● **What to work on**: Out of the data below, copy every line with the string "icon".
======== Task data
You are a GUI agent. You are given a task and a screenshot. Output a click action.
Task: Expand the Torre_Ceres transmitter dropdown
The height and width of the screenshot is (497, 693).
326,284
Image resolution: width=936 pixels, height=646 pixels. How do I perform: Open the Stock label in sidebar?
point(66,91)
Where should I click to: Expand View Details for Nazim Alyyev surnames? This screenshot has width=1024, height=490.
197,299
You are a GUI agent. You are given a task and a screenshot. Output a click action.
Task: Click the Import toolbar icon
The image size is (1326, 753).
================
======== Task data
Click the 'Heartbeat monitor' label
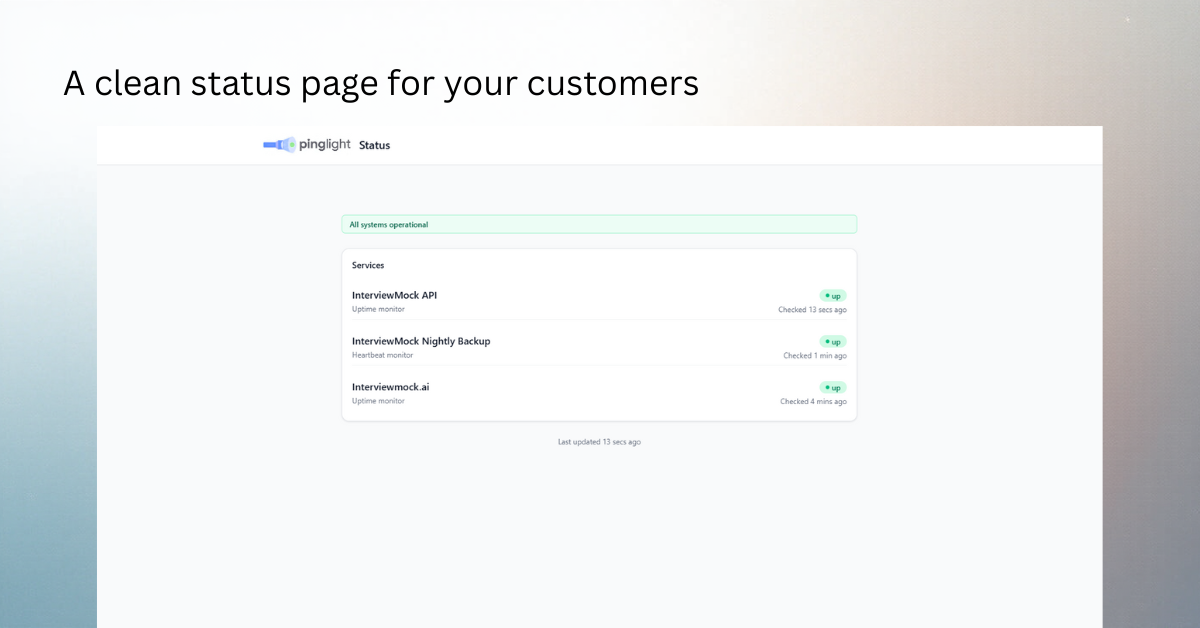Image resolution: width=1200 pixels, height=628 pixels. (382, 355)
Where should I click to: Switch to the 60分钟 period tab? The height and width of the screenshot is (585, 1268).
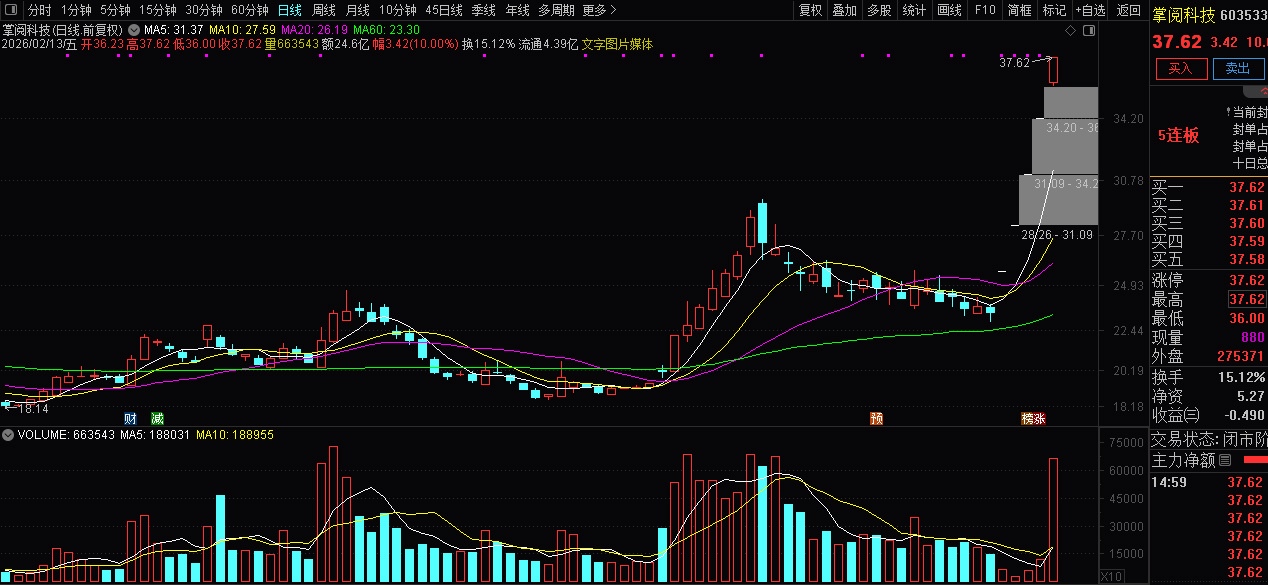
================
======== Task data
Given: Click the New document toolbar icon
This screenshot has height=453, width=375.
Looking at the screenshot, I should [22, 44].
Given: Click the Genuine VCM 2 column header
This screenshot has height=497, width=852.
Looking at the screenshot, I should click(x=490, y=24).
================
● **Completed task**:
Task: Click the Import toolbar icon
Given: Click the New document toolbar icon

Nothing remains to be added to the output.